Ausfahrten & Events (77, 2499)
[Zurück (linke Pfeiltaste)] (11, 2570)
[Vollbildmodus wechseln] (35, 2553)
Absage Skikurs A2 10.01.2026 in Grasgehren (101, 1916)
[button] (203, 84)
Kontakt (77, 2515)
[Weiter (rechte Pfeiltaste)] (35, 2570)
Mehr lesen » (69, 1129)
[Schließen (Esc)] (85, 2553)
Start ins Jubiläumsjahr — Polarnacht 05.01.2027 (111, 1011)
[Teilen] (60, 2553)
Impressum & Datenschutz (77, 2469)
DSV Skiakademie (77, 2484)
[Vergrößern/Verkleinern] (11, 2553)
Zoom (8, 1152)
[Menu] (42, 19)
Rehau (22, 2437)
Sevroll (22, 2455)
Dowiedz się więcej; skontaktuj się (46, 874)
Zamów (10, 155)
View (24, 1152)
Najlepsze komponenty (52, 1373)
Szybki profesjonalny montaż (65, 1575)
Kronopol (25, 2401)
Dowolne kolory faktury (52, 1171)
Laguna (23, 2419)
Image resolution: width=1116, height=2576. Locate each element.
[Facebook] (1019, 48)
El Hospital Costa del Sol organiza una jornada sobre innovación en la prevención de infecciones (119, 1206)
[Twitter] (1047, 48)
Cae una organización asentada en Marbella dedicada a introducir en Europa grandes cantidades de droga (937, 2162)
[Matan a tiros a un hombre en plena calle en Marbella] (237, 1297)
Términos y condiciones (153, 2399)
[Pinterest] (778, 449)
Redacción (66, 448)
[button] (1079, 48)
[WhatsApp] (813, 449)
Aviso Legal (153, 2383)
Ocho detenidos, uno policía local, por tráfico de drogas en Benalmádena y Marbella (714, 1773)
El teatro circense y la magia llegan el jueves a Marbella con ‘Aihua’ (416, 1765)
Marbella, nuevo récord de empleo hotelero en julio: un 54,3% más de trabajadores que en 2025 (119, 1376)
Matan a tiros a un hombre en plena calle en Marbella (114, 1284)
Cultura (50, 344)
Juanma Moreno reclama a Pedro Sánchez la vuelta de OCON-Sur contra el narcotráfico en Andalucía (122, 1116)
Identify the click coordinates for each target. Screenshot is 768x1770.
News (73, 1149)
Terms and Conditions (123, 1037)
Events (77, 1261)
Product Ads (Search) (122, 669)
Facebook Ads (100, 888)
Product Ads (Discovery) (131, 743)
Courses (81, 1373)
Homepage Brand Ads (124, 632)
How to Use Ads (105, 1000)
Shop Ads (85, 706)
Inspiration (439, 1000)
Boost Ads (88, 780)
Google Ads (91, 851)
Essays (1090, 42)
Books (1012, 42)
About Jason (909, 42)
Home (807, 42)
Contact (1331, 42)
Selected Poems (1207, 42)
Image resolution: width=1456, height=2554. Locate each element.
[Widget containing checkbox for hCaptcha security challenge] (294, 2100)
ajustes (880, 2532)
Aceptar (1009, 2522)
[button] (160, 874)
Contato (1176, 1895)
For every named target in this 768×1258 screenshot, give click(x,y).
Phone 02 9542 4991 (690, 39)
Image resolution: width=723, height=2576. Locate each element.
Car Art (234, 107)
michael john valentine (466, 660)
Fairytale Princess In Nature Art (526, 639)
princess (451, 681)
——
§ **What to do**
In the listing above, please print only the lines from the first one to the line where "[Teilen] (60, 2553)" appears, exactly as written, both of those lines included.

§ **Exercise response**
Ausfahrten & Events (77, 2499)
[Zurück (linke Pfeiltaste)] (11, 2570)
[Vollbildmodus wechseln] (35, 2553)
Absage Skikurs A2 10.01.2026 in Grasgehren (101, 1916)
[button] (203, 84)
Kontakt (77, 2515)
[Weiter (rechte Pfeiltaste)] (35, 2570)
Mehr lesen » (69, 1129)
[Schließen (Esc)] (85, 2553)
Start ins Jubiläumsjahr — Polarnacht 05.01.2027 (111, 1011)
[Teilen] (60, 2553)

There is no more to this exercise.